Franz Campi: “L’originalità di questo album è il meticciato di stili e musicisti coinvolti”

Franz Campi: “L’originalità di questo album è il meticciato di stili e musicisti coinvolti”
Condividi su

Franz Campi pubblica “Il Sentimento Prevalente”, prodotto e arrangiato da Davide Belviso. Questo nuovo lavoro discografico dell’artista è un tuffo nell’anima e non solo. Infatti spinge l’ascoltatore a fare tutte quelle riflessioni che, più o meno inconsciamente, tutti cerchiamo di evitare.

Cantautore, presentatore, conduttore televisivo e radiofonico e ideatore di rassegne dedicate alla musica, alla poesia, al fumetto e alla letteratura, Franz Campi con questo album va oltre le aspettative.

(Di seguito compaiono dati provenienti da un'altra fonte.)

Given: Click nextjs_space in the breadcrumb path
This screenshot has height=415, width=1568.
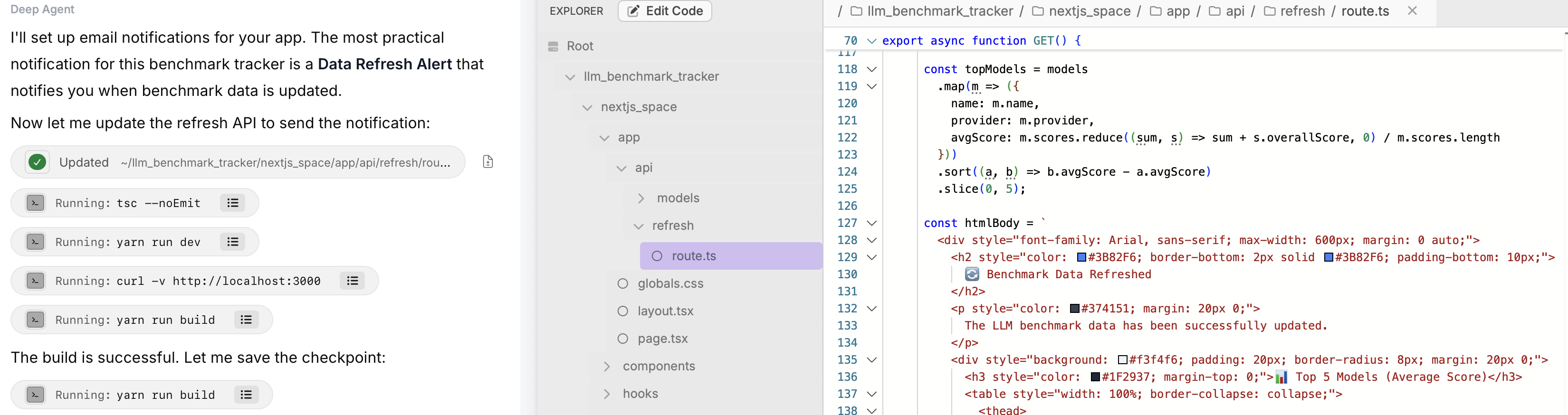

In occasione dell’uscita de “Il sentimento prevalente” abbiamo incontrato l’artista che si è raccontato nella nostra intervista.

Hai pubblicato “Il Sentimento Prevalente”, in cosa è unico questo lavoro discografico?

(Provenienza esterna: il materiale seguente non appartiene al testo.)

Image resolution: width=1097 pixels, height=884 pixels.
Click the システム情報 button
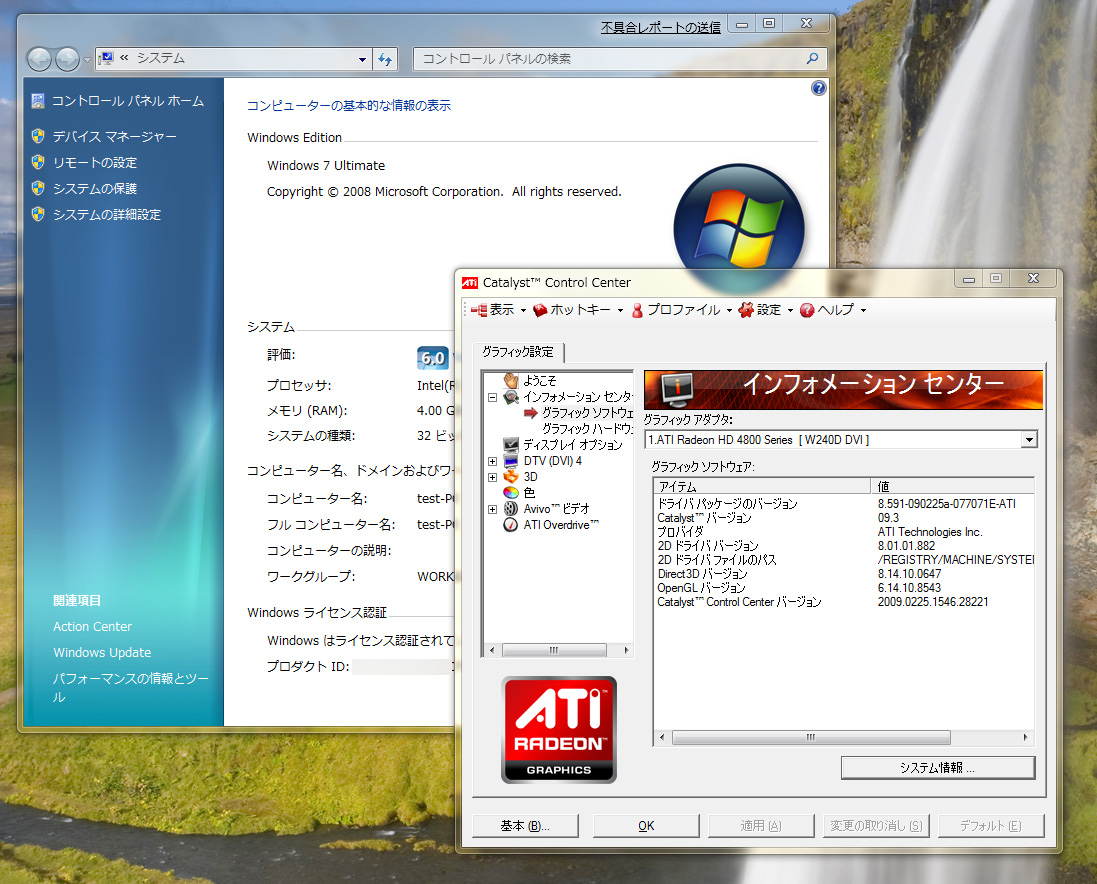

Bè, le circostanze in cui è nato sono le stesse di tanti altri progetti di questi ultimi due anni. Chiusi in casa e allontanati dal nostro mondo, dalle sale prove, dagli studi, dai palcoscenici… In molti siamo precipitati nello sconforto, eravamo alle corde. Ma la tecnologia ci ha permesso di rimbalzarci idee, di suonare e condividere le registrazioni del progetto che avevo in mente. L’originalità di questo album è il meticciato di stili e musicisti che sono stati coinvolti. Si va dall’intuizione di Gabriele Orsi nata dentro un bar, alla precisione delle parti scritte e spedite in giro per l’Italia da Mariano Speranza ai suoi Tango Spleen. Il tutto governato magistralmente da Davide Belviso, co-autore, strumentista in diverse tracce e arrangiatore del disco. Poi successivamente dall’apporto prezioso di Renato Droghetti della San Luca Sound. Un gioco di squadra preciso e oliato come se fossimo tutti parti di un’unica band dopo un lungo tour. E infine le canzoni. Tutte legate da un filo, tutte che parlano la stessa lingua fatta di legni e corde. E di storie di vita
vissuta.

Cosa vuoi comunicare a chi lo ascolta?

Che c’è una speranza. Ma non è una lezione. È una riflessione che condivido con i miei amici che hanno raccolto l’invito a partecipare alla realizzazione de “Il sentimento prevalente”. Il desiderio di ricordarci che non sono le emozioni negative, la paura, il dolore, le preoccupazioni… ad avere il sopravvento. Quasi sempre ci dimentichiamo quanto c’è di prezioso nelle nostre vite: l’amore per chi c’è a fianco come i figli, i compagni, gli amici…E poi le passioni che riusciamo a coltivare come quella per l’arte, lo sport, la Natura, la cultura, la musica, gli animali… E ancora: la solidarietà verso gli altri che si esprime in mille gesti e nell’associazionismo che contribuisce addirittura a tenere in piedi il nostro sistema di welfare nazionale… Insomma, una serie di bellezze, di doni e di grazia che diamo sempre per scontato ma che sono il sale della nostra esistenza.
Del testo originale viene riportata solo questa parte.